Wednesday, October 11, 2023

Knee-Deep in Its Absence

 Knee-Deep in Its Absence


The opportunity arose to use this quote by Wendell Berry: “The thought of what was here once and is gone forever will not leave me as long as I live. It is as though I walk knee-deep in its absence.” 


The activities of a recent Saturday gave me the opening to use Berry’s words in a personal way. The first incident entailed driving out to the farmstead auction sale of some friends who were dispersing many of their possessions. The same age as I, they’d decided to downsize in preparation for a move to city life in Fargo.  Living over thirty years at this beautiful country place will no doubt be hard for them to forget.


I had to stop for the blinking red lights and lowered cross arms at the Soo Line crossing three miles west of Sheldon. An idling train sat on a siding waiting for another to meet and pass on the tracks. Two trainmen from the parked train stood there, one on each side of the lowered cross arms.

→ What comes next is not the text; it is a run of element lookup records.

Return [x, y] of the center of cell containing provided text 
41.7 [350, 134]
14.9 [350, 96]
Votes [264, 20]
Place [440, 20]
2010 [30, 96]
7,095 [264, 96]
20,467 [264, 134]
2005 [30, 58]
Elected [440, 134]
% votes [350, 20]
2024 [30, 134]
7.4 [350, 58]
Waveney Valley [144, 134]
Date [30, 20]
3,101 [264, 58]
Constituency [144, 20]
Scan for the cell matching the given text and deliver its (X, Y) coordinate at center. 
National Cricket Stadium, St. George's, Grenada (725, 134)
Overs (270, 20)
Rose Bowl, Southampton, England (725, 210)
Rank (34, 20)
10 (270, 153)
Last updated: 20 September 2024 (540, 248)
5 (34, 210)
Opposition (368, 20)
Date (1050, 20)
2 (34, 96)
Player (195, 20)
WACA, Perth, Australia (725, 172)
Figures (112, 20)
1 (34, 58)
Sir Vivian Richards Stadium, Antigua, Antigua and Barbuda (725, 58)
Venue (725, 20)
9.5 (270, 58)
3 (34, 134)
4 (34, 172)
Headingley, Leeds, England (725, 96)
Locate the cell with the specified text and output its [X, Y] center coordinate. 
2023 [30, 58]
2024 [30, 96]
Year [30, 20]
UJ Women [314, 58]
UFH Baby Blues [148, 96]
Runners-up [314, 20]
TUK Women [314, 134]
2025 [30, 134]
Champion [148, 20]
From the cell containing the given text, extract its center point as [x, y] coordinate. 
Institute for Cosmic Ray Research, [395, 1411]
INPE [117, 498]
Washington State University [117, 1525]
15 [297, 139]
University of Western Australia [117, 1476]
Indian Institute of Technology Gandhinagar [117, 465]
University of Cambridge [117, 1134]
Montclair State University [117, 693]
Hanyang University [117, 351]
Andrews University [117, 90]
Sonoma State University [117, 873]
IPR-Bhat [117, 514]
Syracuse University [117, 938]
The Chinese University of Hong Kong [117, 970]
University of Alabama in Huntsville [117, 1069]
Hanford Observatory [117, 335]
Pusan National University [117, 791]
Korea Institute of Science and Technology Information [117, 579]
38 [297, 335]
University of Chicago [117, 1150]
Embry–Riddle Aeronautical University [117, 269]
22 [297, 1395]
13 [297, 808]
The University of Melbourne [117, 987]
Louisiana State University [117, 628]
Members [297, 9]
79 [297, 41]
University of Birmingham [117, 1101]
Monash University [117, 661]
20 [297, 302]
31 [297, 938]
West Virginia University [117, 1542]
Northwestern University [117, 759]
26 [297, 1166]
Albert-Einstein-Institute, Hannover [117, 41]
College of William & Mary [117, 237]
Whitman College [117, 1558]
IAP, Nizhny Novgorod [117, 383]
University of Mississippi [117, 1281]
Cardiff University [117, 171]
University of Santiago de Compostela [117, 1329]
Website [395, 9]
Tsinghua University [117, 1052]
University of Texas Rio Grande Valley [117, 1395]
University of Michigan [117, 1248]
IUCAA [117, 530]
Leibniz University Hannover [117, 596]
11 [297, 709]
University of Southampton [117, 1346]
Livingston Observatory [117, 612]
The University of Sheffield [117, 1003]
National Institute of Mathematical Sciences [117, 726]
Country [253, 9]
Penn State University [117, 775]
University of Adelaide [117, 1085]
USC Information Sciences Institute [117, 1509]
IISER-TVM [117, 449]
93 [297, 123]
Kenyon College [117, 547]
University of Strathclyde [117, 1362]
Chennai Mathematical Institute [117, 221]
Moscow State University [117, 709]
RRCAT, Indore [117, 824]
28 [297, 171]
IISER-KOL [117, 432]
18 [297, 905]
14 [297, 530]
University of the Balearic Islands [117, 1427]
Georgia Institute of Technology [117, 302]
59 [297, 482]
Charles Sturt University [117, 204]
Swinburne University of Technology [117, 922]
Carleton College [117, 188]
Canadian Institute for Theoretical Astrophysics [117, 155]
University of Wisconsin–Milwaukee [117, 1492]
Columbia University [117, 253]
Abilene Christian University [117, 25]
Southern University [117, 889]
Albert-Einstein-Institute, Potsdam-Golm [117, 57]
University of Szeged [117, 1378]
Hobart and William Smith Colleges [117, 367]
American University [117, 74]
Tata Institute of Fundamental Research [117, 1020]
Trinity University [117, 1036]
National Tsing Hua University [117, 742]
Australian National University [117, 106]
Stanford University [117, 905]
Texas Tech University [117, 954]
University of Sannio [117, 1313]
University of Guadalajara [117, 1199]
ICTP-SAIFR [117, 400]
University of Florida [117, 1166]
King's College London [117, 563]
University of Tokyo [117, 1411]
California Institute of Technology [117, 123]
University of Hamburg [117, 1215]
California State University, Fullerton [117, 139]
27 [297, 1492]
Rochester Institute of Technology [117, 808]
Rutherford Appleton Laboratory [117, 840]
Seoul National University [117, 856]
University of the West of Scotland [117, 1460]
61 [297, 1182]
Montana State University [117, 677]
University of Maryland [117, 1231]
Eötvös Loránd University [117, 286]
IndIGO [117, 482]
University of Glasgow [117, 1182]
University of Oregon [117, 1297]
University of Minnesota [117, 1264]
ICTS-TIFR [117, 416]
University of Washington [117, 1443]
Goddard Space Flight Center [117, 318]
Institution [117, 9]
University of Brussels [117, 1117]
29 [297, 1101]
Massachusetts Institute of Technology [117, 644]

As these men waited for the oncoming freight, I visited with one through my open car window.


I remarked it looked like a long train, but with only one engine pulling it was easy to guess the cars were empty. He thought that was true, but he figured there’s at least one more engine, either in the middle or at the end, but it was too far to see. I never remembered having to wait so long for a passing train; so just how long was it? When he told me it was over ten thousand feet long, that is two miles, I was surprised. He added some even get to be eleven or twelve thousand feet long.

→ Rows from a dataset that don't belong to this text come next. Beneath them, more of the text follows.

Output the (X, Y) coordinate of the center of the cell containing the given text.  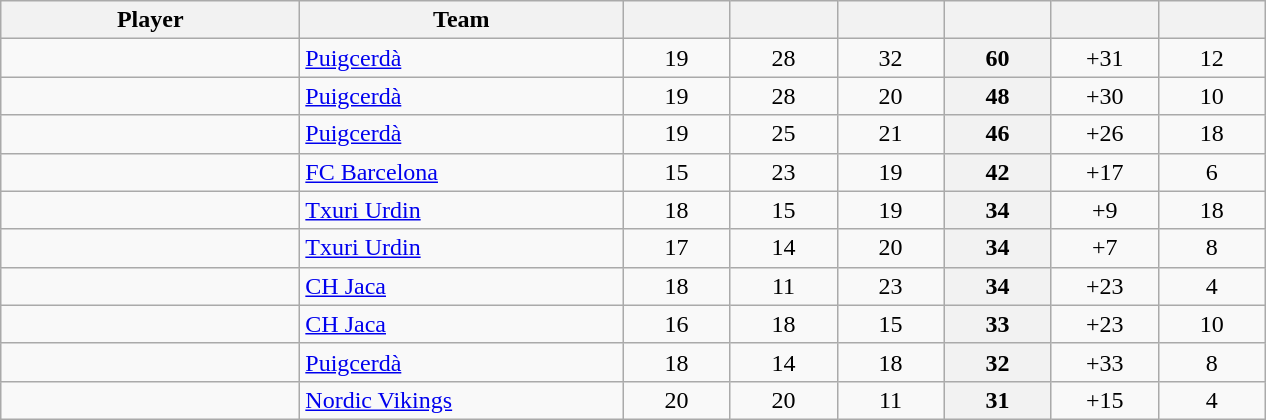
+7 (1104, 248)
+9 (1104, 210)
46 (998, 134)
FC Barcelona (462, 172)
Nordic Vikings (462, 400)
+30 (1104, 96)
+31 (1104, 58)
+33 (1104, 362)
16 (676, 324)
+15 (1104, 400)
6 (1212, 172)
12 (1212, 58)
60 (998, 58)
48 (998, 96)
Player (150, 20)
42 (998, 172)
31 (998, 400)
25 (784, 134)
21 (890, 134)
33 (998, 324)
Team (462, 20)
+17 (1104, 172)
17 (676, 248)
+26 (1104, 134)
Return (x, y) of the center of cell containing provided text 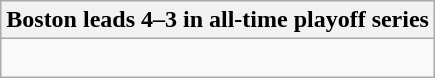
Boston leads 4–3 in all-time playoff series (218, 20)
For the text-containing cell, return its midpoint in [x, y] coordinate format. 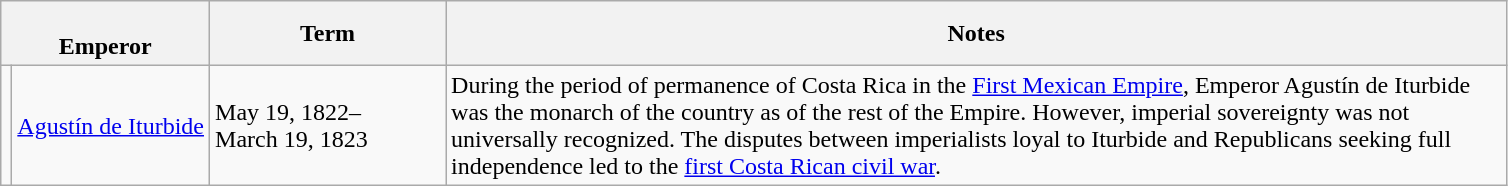
Term [328, 34]
Agustín de Iturbide [111, 126]
May 19, 1822– March 19, 1823 [328, 126]
Emperor [106, 34]
Notes [976, 34]
Determine the (x, y) coordinate at the center of the cell enclosing the given text.  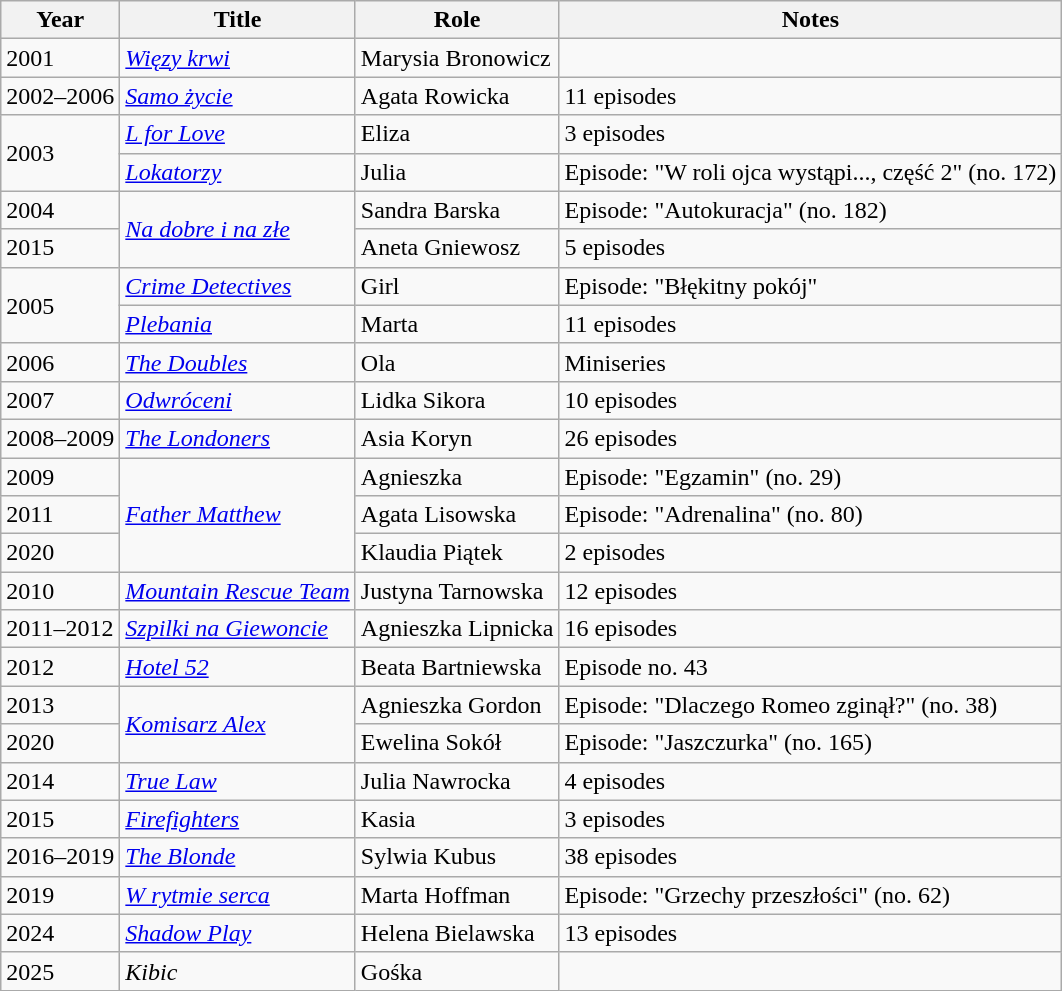
12 episodes (810, 591)
Marta Hoffman (457, 895)
Kibic (238, 971)
Ola (457, 362)
Episode: "W roli ojca wystąpi..., część 2" (no. 172) (810, 172)
The Blonde (238, 857)
38 episodes (810, 857)
26 episodes (810, 438)
The Doubles (238, 362)
W rytmie serca (238, 895)
Crime Detectives (238, 286)
Firefighters (238, 819)
Marta (457, 324)
2005 (60, 305)
Gośka (457, 971)
Title (238, 20)
Agata Lisowska (457, 515)
Julia (457, 172)
5 episodes (810, 248)
True Law (238, 781)
Marysia Bronowicz (457, 58)
Episode: "Jaszczurka" (no. 165) (810, 743)
Plebania (238, 324)
2011 (60, 515)
Shadow Play (238, 933)
2004 (60, 210)
Episode: "Błękitny pokój" (810, 286)
Episode no. 43 (810, 667)
Julia Nawrocka (457, 781)
2008–2009 (60, 438)
Asia Koryn (457, 438)
Episode: "Egzamin" (no. 29) (810, 477)
Agnieszka Gordon (457, 705)
2003 (60, 153)
Girl (457, 286)
L for Love (238, 134)
Episode: "Autokuracja" (no. 182) (810, 210)
Justyna Tarnowska (457, 591)
The Londoners (238, 438)
Agnieszka Lipnicka (457, 629)
Father Matthew (238, 515)
Agata Rowicka (457, 96)
Lokatorzy (238, 172)
2025 (60, 971)
Ewelina Sokół (457, 743)
Lidka Sikora (457, 400)
2009 (60, 477)
2011–2012 (60, 629)
Miniseries (810, 362)
2013 (60, 705)
2002–2006 (60, 96)
Aneta Gniewosz (457, 248)
Year (60, 20)
Helena Bielawska (457, 933)
4 episodes (810, 781)
Hotel 52 (238, 667)
Episode: "Grzechy przeszłości" (no. 62) (810, 895)
Odwróceni (238, 400)
2012 (60, 667)
2014 (60, 781)
Sylwia Kubus (457, 857)
2001 (60, 58)
Więzy krwi (238, 58)
2006 (60, 362)
2007 (60, 400)
2 episodes (810, 553)
Szpilki na Giewoncie (238, 629)
Beata Bartniewska (457, 667)
Na dobre i na złe (238, 229)
Samo życie (238, 96)
2024 (60, 933)
Mountain Rescue Team (238, 591)
16 episodes (810, 629)
Sandra Barska (457, 210)
Agnieszka (457, 477)
2010 (60, 591)
Klaudia Piątek (457, 553)
Role (457, 20)
2019 (60, 895)
Episode: "Adrenalina" (no. 80) (810, 515)
Kasia (457, 819)
10 episodes (810, 400)
Komisarz Alex (238, 724)
Notes (810, 20)
Episode: "Dlaczego Romeo zginął?" (no. 38) (810, 705)
Eliza (457, 134)
2016–2019 (60, 857)
13 episodes (810, 933)
Identify which cell holds the provided text, then report its [x, y] central coordinate. 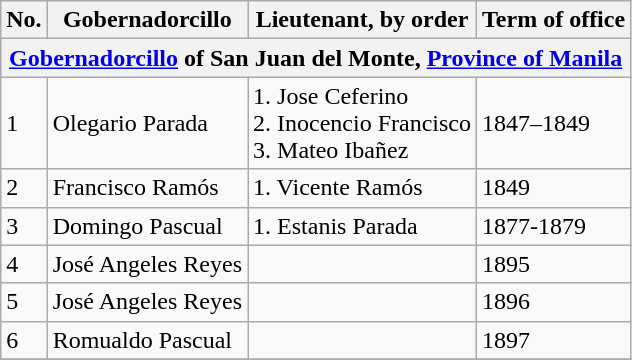
2 [24, 188]
1847–1849 [554, 123]
5 [24, 302]
Term of office [554, 20]
1897 [554, 340]
Olegario Parada [147, 123]
Domingo Pascual [147, 226]
1896 [554, 302]
6 [24, 340]
1. Vicente Ramós [362, 188]
1. Jose Ceferino 2. Inocencio Francisco 3. Mateo Ibañez [362, 123]
1877-1879 [554, 226]
4 [24, 264]
3 [24, 226]
Romualdo Pascual [147, 340]
No. [24, 20]
1849 [554, 188]
Lieutenant, by order [362, 20]
Gobernadorcillo [147, 20]
1. Estanis Parada [362, 226]
1 [24, 123]
Gobernadorcillo of San Juan del Monte, Province of Manila [316, 58]
Francisco Ramós [147, 188]
1895 [554, 264]
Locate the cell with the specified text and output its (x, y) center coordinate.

This scene at that very same crossing took me back to a time seventy-some years ago when we’d travel to Enderlin on a Saturday night for shopping. Sometimes we’d have to sit and wait for a train coming from Enderlin as an old time steam engine pulled hard to climb the grade heading southeastward. Maybe that’s what gave birth to the saying “pouring the coals to it,”  because thick black smoke was erupting like a volcano from its smoke stack. I can still  hear it chuffing and puffing to gain some momentum. If my mind’s eye still sees correctly, I believe there was also an engine pushing to assist it up the incline which would return to the roundhouse when its job was done.

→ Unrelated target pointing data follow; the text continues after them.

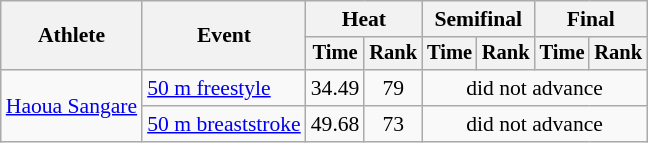
Athlete (72, 36)
Event (224, 36)
49.68 (336, 124)
Final (591, 19)
50 m breaststroke (224, 124)
Heat (364, 19)
Semifinal (478, 19)
34.49 (336, 88)
73 (393, 124)
Haoua Sangare (72, 106)
79 (393, 88)
50 m freestyle (224, 88)
Scan for the cell matching the given text and deliver its (X, Y) coordinate at center. 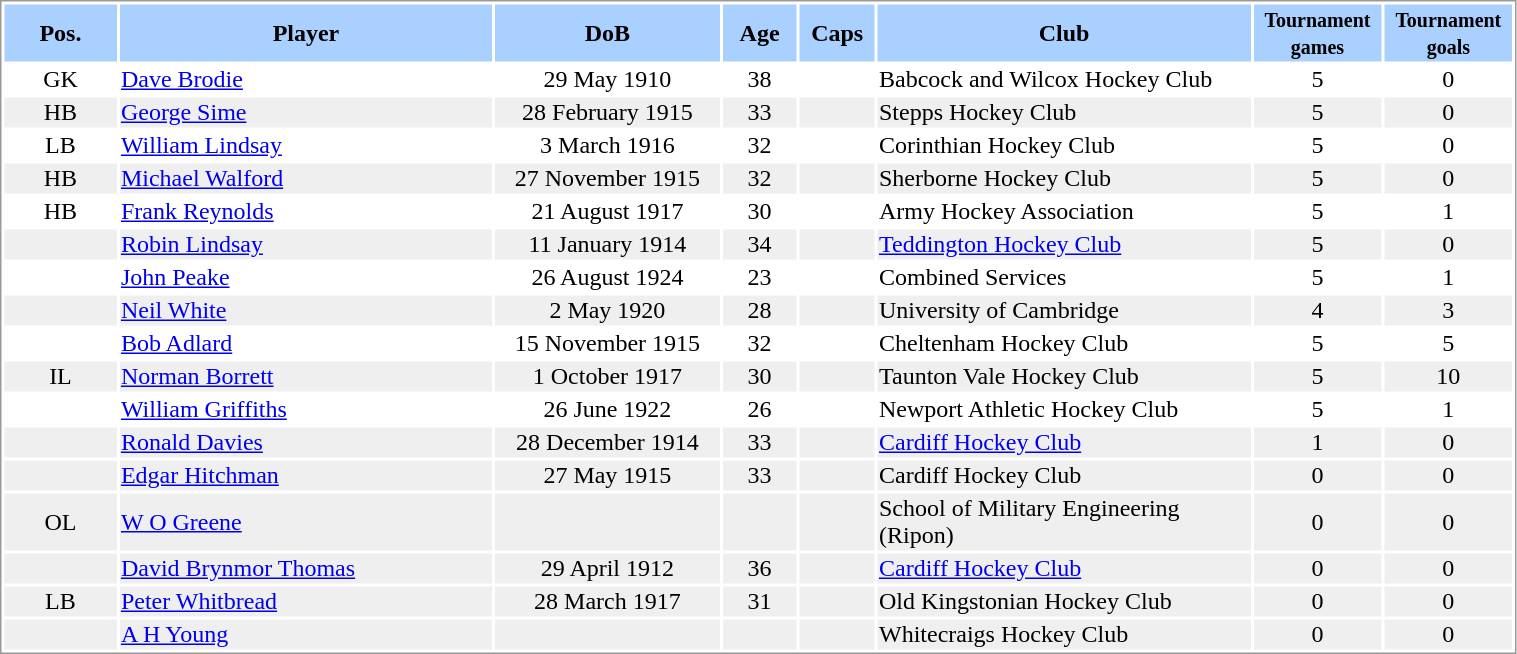
4 (1318, 311)
Cheltenham Hockey Club (1064, 343)
36 (760, 569)
28 (760, 311)
34 (760, 245)
Teddington Hockey Club (1064, 245)
W O Greene (306, 522)
Whitecraigs Hockey Club (1064, 635)
26 August 1924 (607, 277)
GK (60, 79)
21 August 1917 (607, 211)
A H Young (306, 635)
Edgar Hitchman (306, 475)
26 June 1922 (607, 409)
29 April 1912 (607, 569)
OL (60, 522)
Corinthian Hockey Club (1064, 145)
31 (760, 601)
2 May 1920 (607, 311)
University of Cambridge (1064, 311)
28 December 1914 (607, 443)
Combined Services (1064, 277)
IL (60, 377)
Club (1064, 32)
Tournamentgames (1318, 32)
William Lindsay (306, 145)
Taunton Vale Hockey Club (1064, 377)
Player (306, 32)
Norman Borrett (306, 377)
3 March 1916 (607, 145)
Army Hockey Association (1064, 211)
15 November 1915 (607, 343)
Age (760, 32)
23 (760, 277)
Newport Athletic Hockey Club (1064, 409)
27 May 1915 (607, 475)
William Griffiths (306, 409)
George Sime (306, 113)
1 October 1917 (607, 377)
David Brynmor Thomas (306, 569)
Frank Reynolds (306, 211)
Dave Brodie (306, 79)
29 May 1910 (607, 79)
John Peake (306, 277)
Sherborne Hockey Club (1064, 179)
10 (1448, 377)
Tournamentgoals (1448, 32)
26 (760, 409)
Bob Adlard (306, 343)
Peter Whitbread (306, 601)
Stepps Hockey Club (1064, 113)
Michael Walford (306, 179)
Pos. (60, 32)
School of Military Engineering (Ripon) (1064, 522)
Caps (838, 32)
DoB (607, 32)
Old Kingstonian Hockey Club (1064, 601)
28 March 1917 (607, 601)
Ronald Davies (306, 443)
Robin Lindsay (306, 245)
11 January 1914 (607, 245)
28 February 1915 (607, 113)
27 November 1915 (607, 179)
Babcock and Wilcox Hockey Club (1064, 79)
3 (1448, 311)
Neil White (306, 311)
38 (760, 79)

This day of stirred memories continued. That evening we attended a benefit supper in Sheldon for a young person with medical issues. Looking over the crowd the majority of them consisted of a generation or two younger than mine, and in the case of a baby make it three generations.  Sure, there are still some of us around, but always fewer, never more. 


Upon leaving the supper, the scene on main street struck me. It could have been seventy years ago when everyone came to town on Saturday night. Cars were parked on both sides, all the way down to where the bank building once stood, on the grassy area north of the grain elevator, and beside and back of the new community center. The sense of community runs strong here, even though most of the buildings are gone. All it takes is a reason to gather.


When taking a quick scan of songs dealing with Saturday night, one by the Bay City Rollers contains the lyrics, “Saturday night, I just can’t wait. Get out of the house and have a good time.” Many of the little towns in the area, Lisbon, Enderlin, or Sheldon, drew crowds of people to do just that. 


It was a different reality. The world I once knew no longer exists. You may ask just who is this Wendell Berry whose quotation introduces this article? He is an agrarian conservationist and lover of the small farm and town. He’s written many fiction and non-fiction books as well as a good amount of poetry and essays. His “Sabbath Poems,” written while walking over the land on a Sunday stand out. Read him for a calm, measured outlook on life and the agrarian economy. He sets my mind at ease.